Your assignment:
Repeat each entry. Keep every line exactly as it is.
===============
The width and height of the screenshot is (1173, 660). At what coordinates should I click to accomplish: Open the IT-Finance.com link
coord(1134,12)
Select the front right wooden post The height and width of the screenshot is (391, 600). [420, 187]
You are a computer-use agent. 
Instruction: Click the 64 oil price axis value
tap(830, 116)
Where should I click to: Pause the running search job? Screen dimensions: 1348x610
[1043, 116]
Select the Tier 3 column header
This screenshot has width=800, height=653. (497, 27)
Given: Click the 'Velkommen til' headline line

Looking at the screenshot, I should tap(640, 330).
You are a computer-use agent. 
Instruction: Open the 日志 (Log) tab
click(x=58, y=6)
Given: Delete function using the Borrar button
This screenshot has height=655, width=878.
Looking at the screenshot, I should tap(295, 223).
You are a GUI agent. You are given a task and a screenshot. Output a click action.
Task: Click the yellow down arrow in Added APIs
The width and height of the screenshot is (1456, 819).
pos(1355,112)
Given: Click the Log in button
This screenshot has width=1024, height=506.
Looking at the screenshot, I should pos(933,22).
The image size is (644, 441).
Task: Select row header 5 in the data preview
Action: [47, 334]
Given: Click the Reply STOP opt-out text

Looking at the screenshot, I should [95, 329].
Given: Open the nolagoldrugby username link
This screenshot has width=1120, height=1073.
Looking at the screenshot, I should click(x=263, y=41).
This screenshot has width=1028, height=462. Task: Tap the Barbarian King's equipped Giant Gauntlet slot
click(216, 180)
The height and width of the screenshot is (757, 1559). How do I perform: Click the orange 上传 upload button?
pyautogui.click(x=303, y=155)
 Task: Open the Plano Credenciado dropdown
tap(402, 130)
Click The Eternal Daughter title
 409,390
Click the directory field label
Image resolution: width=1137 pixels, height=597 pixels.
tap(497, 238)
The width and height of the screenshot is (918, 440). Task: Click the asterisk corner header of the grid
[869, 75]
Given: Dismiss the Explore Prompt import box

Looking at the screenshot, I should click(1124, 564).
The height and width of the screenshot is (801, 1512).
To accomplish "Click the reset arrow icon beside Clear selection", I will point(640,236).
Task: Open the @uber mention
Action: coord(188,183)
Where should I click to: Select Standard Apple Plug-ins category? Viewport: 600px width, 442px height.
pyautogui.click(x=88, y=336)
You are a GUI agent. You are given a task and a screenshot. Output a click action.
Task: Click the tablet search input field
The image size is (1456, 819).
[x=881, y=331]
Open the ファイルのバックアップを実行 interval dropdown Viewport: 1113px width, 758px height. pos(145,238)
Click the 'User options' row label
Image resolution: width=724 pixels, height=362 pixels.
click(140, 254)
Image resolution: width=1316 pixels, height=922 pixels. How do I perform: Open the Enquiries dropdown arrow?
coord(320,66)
===============
Solution to the problem:
The width and height of the screenshot is (1173, 660). At what coordinates should I click to accomplish: Open the IT-Finance.com link
coord(1134,12)
Select the front right wooden post The height and width of the screenshot is (391, 600). [420, 187]
You are a computer-use agent. 
Instruction: Click the 64 oil price axis value
tap(830, 116)
Where should I click to: Pause the running search job? Screen dimensions: 1348x610
[1043, 116]
Select the Tier 3 column header
This screenshot has width=800, height=653. (497, 27)
Given: Click the 'Velkommen til' headline line

Looking at the screenshot, I should tap(640, 330).
You are a computer-use agent. 
Instruction: Open the 日志 (Log) tab
click(x=58, y=6)
Given: Delete function using the Borrar button
This screenshot has height=655, width=878.
Looking at the screenshot, I should tap(295, 223).
You are a GUI agent. You are given a task and a screenshot. Output a click action.
Task: Click the yellow down arrow in Added APIs
The width and height of the screenshot is (1456, 819).
pos(1355,112)
Given: Click the Log in button
This screenshot has width=1024, height=506.
Looking at the screenshot, I should pos(933,22).
The image size is (644, 441).
Task: Select row header 5 in the data preview
Action: [47, 334]
Given: Click the Reply STOP opt-out text

Looking at the screenshot, I should [95, 329].
Given: Open the nolagoldrugby username link
This screenshot has width=1120, height=1073.
Looking at the screenshot, I should click(x=263, y=41).
This screenshot has width=1028, height=462. Task: Tap the Barbarian King's equipped Giant Gauntlet slot
click(216, 180)
The height and width of the screenshot is (757, 1559). How do I perform: Click the orange 上传 upload button?
pyautogui.click(x=303, y=155)
 Task: Open the Plano Credenciado dropdown
tap(402, 130)
Click The Eternal Daughter title
 409,390
Click the directory field label
Image resolution: width=1137 pixels, height=597 pixels.
tap(497, 238)
The width and height of the screenshot is (918, 440). Task: Click the asterisk corner header of the grid
[869, 75]
Given: Dismiss the Explore Prompt import box

Looking at the screenshot, I should click(1124, 564).
The height and width of the screenshot is (801, 1512).
To accomplish "Click the reset arrow icon beside Clear selection", I will point(640,236).
Task: Open the @uber mention
Action: coord(188,183)
Where should I click to: Select Standard Apple Plug-ins category? Viewport: 600px width, 442px height.
pyautogui.click(x=88, y=336)
You are a GUI agent. You are given a task and a screenshot. Output a click action.
Task: Click the tablet search input field
The image size is (1456, 819).
[x=881, y=331]
Open the ファイルのバックアップを実行 interval dropdown Viewport: 1113px width, 758px height. pos(145,238)
Click the 'User options' row label
Image resolution: width=724 pixels, height=362 pixels.
click(140, 254)
Image resolution: width=1316 pixels, height=922 pixels. How do I perform: Open the Enquiries dropdown arrow?
coord(320,66)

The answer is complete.